Provided records
== == ==

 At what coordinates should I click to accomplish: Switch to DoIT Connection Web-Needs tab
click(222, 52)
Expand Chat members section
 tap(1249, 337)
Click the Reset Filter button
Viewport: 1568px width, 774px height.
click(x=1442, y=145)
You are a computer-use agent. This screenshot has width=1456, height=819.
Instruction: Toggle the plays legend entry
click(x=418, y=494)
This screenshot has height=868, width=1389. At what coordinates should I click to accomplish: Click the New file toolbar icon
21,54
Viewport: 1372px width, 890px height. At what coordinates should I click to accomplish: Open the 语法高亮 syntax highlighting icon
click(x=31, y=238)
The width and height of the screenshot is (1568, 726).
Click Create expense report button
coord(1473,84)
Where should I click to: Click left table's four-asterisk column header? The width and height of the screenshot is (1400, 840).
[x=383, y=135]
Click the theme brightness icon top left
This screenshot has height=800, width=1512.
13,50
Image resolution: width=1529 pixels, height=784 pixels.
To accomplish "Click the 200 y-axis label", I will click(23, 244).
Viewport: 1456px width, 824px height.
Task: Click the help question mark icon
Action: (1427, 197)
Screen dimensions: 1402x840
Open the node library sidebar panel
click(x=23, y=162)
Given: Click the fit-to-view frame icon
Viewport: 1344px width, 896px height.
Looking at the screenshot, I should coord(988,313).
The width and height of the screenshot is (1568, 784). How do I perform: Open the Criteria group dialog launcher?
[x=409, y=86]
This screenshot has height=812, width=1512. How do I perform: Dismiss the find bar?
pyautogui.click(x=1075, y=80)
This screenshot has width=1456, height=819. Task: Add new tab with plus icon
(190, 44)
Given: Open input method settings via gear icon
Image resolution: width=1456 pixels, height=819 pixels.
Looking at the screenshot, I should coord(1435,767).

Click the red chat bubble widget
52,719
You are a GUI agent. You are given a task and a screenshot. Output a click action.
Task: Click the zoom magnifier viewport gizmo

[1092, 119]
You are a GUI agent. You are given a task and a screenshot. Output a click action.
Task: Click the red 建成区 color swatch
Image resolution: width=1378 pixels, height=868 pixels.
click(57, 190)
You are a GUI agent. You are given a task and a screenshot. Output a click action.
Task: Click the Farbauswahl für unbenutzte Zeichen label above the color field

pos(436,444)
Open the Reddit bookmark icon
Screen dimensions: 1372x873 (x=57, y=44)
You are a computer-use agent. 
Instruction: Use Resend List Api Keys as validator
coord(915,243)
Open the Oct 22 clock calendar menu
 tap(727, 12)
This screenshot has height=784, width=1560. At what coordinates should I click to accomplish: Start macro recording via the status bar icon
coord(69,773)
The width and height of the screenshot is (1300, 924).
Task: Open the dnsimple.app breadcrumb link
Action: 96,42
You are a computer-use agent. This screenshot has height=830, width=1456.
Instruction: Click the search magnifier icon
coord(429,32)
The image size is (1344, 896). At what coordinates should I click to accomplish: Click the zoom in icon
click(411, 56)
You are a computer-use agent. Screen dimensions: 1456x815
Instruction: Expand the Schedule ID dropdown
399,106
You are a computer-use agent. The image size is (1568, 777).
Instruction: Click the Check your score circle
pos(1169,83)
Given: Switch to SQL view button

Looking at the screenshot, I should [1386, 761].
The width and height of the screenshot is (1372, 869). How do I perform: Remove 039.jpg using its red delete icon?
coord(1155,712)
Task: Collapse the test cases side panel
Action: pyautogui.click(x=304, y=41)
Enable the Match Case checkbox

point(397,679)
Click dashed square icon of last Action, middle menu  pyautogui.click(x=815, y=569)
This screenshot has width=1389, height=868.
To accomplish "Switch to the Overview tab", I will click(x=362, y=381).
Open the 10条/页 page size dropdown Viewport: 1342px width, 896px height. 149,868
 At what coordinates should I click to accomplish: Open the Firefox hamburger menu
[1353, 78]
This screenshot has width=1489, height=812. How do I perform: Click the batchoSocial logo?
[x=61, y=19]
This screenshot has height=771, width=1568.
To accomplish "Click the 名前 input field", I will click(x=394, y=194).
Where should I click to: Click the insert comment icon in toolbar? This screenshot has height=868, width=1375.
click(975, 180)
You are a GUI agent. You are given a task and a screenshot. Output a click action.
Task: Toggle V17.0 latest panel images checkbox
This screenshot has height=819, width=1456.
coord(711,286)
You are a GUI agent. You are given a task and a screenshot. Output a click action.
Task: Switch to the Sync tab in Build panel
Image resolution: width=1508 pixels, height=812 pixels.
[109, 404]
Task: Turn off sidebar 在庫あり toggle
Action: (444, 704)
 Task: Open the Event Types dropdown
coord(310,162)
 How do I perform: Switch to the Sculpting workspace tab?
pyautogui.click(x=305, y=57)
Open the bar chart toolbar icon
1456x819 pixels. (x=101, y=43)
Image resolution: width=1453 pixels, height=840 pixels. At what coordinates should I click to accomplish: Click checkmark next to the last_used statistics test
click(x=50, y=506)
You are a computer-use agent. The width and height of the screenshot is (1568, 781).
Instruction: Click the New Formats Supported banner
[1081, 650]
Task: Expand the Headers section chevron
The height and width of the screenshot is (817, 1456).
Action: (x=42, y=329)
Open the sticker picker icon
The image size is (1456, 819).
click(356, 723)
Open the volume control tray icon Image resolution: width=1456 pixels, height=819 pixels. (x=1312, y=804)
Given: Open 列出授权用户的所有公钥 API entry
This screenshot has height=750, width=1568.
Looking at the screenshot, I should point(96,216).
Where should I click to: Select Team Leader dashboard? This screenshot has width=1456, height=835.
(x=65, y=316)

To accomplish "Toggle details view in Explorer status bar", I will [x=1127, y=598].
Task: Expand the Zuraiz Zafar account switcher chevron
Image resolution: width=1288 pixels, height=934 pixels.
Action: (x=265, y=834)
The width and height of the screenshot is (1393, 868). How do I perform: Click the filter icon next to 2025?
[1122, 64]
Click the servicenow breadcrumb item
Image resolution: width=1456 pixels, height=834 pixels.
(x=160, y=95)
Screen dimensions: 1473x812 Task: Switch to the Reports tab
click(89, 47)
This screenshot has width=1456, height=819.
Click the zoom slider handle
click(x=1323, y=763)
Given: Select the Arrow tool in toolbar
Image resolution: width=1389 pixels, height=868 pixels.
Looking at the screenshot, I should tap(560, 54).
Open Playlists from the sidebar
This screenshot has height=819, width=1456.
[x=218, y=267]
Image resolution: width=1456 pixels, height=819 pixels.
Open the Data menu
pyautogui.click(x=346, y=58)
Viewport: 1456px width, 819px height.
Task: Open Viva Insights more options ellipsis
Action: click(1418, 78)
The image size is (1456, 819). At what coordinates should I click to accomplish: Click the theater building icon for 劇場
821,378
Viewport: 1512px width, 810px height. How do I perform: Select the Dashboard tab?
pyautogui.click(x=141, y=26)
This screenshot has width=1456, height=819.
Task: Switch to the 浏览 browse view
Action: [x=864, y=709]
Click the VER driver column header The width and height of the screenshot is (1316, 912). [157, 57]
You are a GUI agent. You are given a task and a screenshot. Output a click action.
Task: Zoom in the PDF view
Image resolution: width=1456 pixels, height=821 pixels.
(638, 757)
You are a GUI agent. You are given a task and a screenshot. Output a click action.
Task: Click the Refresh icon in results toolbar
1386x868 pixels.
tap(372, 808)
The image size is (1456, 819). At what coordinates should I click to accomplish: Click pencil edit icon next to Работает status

== == ==

Problem details
Please print the listing exactly, keeping each line as it is.

Reply to the exercise
 At what coordinates should I click to accomplish: Switch to DoIT Connection Web-Needs tab
click(222, 52)
Expand Chat members section
 tap(1249, 337)
Click the Reset Filter button
Viewport: 1568px width, 774px height.
click(x=1442, y=145)
You are a computer-use agent. This screenshot has width=1456, height=819.
Instruction: Toggle the plays legend entry
click(x=418, y=494)
This screenshot has height=868, width=1389. At what coordinates should I click to accomplish: Click the New file toolbar icon
21,54
Viewport: 1372px width, 890px height. At what coordinates should I click to accomplish: Open the 语法高亮 syntax highlighting icon
click(x=31, y=238)
The width and height of the screenshot is (1568, 726).
Click Create expense report button
coord(1473,84)
Where should I click to: Click left table's four-asterisk column header? The width and height of the screenshot is (1400, 840).
[x=383, y=135]
Click the theme brightness icon top left
This screenshot has height=800, width=1512.
13,50
Image resolution: width=1529 pixels, height=784 pixels.
To accomplish "Click the 200 y-axis label", I will click(23, 244).
Viewport: 1456px width, 824px height.
Task: Click the help question mark icon
Action: (1427, 197)
Screen dimensions: 1402x840
Open the node library sidebar panel
click(x=23, y=162)
Given: Click the fit-to-view frame icon
Viewport: 1344px width, 896px height.
Looking at the screenshot, I should coord(988,313).
The width and height of the screenshot is (1568, 784). How do I perform: Open the Criteria group dialog launcher?
[x=409, y=86]
This screenshot has height=812, width=1512. How do I perform: Dismiss the find bar?
pyautogui.click(x=1075, y=80)
This screenshot has width=1456, height=819. Task: Add new tab with plus icon
(190, 44)
Given: Open input method settings via gear icon
Image resolution: width=1456 pixels, height=819 pixels.
Looking at the screenshot, I should coord(1435,767).

Click the red chat bubble widget
52,719
You are a GUI agent. You are given a task and a screenshot. Output a click action.
Task: Click the zoom magnifier viewport gizmo

[1092, 119]
You are a GUI agent. You are given a task and a screenshot. Output a click action.
Task: Click the red 建成区 color swatch
Image resolution: width=1378 pixels, height=868 pixels.
click(57, 190)
You are a GUI agent. You are given a task and a screenshot. Output a click action.
Task: Click the Farbauswahl für unbenutzte Zeichen label above the color field

pos(436,444)
Open the Reddit bookmark icon
Screen dimensions: 1372x873 (x=57, y=44)
You are a computer-use agent. 
Instruction: Use Resend List Api Keys as validator
coord(915,243)
Open the Oct 22 clock calendar menu
 tap(727, 12)
This screenshot has height=784, width=1560. At what coordinates should I click to accomplish: Start macro recording via the status bar icon
coord(69,773)
The width and height of the screenshot is (1300, 924).
Task: Open the dnsimple.app breadcrumb link
Action: 96,42
You are a computer-use agent. This screenshot has height=830, width=1456.
Instruction: Click the search magnifier icon
coord(429,32)
The image size is (1344, 896). At what coordinates should I click to accomplish: Click the zoom in icon
click(411, 56)
You are a computer-use agent. Screen dimensions: 1456x815
Instruction: Expand the Schedule ID dropdown
399,106
You are a computer-use agent. The image size is (1568, 777).
Instruction: Click the Check your score circle
pos(1169,83)
Given: Switch to SQL view button

Looking at the screenshot, I should [1386, 761].
The width and height of the screenshot is (1372, 869). How do I perform: Remove 039.jpg using its red delete icon?
coord(1155,712)
Task: Collapse the test cases side panel
Action: pyautogui.click(x=304, y=41)
Enable the Match Case checkbox

point(397,679)
Click dashed square icon of last Action, middle menu  pyautogui.click(x=815, y=569)
This screenshot has width=1389, height=868.
To accomplish "Switch to the Overview tab", I will click(x=362, y=381).
Open the 10条/页 page size dropdown Viewport: 1342px width, 896px height. 149,868
 At what coordinates should I click to accomplish: Open the Firefox hamburger menu
[1353, 78]
This screenshot has width=1489, height=812. How do I perform: Click the batchoSocial logo?
[x=61, y=19]
This screenshot has height=771, width=1568.
To accomplish "Click the 名前 input field", I will click(x=394, y=194).
Where should I click to: Click the insert comment icon in toolbar? This screenshot has height=868, width=1375.
click(975, 180)
You are a GUI agent. You are given a task and a screenshot. Output a click action.
Task: Toggle V17.0 latest panel images checkbox
This screenshot has height=819, width=1456.
coord(711,286)
You are a GUI agent. You are given a task and a screenshot. Output a click action.
Task: Switch to the Sync tab in Build panel
Image resolution: width=1508 pixels, height=812 pixels.
[109, 404]
Task: Turn off sidebar 在庫あり toggle
Action: (444, 704)
 Task: Open the Event Types dropdown
coord(310,162)
 How do I perform: Switch to the Sculpting workspace tab?
pyautogui.click(x=305, y=57)
Open the bar chart toolbar icon
1456x819 pixels. (x=101, y=43)
Image resolution: width=1453 pixels, height=840 pixels. At what coordinates should I click to accomplish: Click checkmark next to the last_used statistics test
click(x=50, y=506)
You are a computer-use agent. The width and height of the screenshot is (1568, 781).
Instruction: Click the New Formats Supported banner
[1081, 650]
Task: Expand the Headers section chevron
The height and width of the screenshot is (817, 1456).
Action: (x=42, y=329)
Open the sticker picker icon
The image size is (1456, 819).
click(356, 723)
Open the volume control tray icon Image resolution: width=1456 pixels, height=819 pixels. (x=1312, y=804)
Given: Open 列出授权用户的所有公钥 API entry
This screenshot has height=750, width=1568.
Looking at the screenshot, I should point(96,216).
Where should I click to: Select Team Leader dashboard? This screenshot has width=1456, height=835.
(x=65, y=316)

To accomplish "Toggle details view in Explorer status bar", I will [x=1127, y=598].
Task: Expand the Zuraiz Zafar account switcher chevron
Image resolution: width=1288 pixels, height=934 pixels.
Action: (x=265, y=834)
The width and height of the screenshot is (1393, 868). How do I perform: Click the filter icon next to 2025?
[1122, 64]
Click the servicenow breadcrumb item
Image resolution: width=1456 pixels, height=834 pixels.
(x=160, y=95)
Screen dimensions: 1473x812 Task: Switch to the Reports tab
click(89, 47)
This screenshot has width=1456, height=819.
Click the zoom slider handle
click(x=1323, y=763)
Given: Select the Arrow tool in toolbar
Image resolution: width=1389 pixels, height=868 pixels.
Looking at the screenshot, I should tap(560, 54).
Open Playlists from the sidebar
This screenshot has height=819, width=1456.
[x=218, y=267]
Image resolution: width=1456 pixels, height=819 pixels.
Open the Data menu
pyautogui.click(x=346, y=58)
Viewport: 1456px width, 819px height.
Task: Open Viva Insights more options ellipsis
Action: click(1418, 78)
The image size is (1456, 819). At what coordinates should I click to accomplish: Click the theater building icon for 劇場
821,378
Viewport: 1512px width, 810px height. How do I perform: Select the Dashboard tab?
pyautogui.click(x=141, y=26)
This screenshot has width=1456, height=819.
Task: Switch to the 浏览 browse view
Action: [x=864, y=709]
Click the VER driver column header The width and height of the screenshot is (1316, 912). [157, 57]
You are a GUI agent. You are given a task and a screenshot. Output a click action.
Task: Zoom in the PDF view
Image resolution: width=1456 pixels, height=821 pixels.
(638, 757)
You are a GUI agent. You are given a task and a screenshot. Output a click action.
Task: Click the Refresh icon in results toolbar
1386x868 pixels.
tap(372, 808)
The image size is (1456, 819). At what coordinates should I click to accomplish: Click pencil edit icon next to Работает status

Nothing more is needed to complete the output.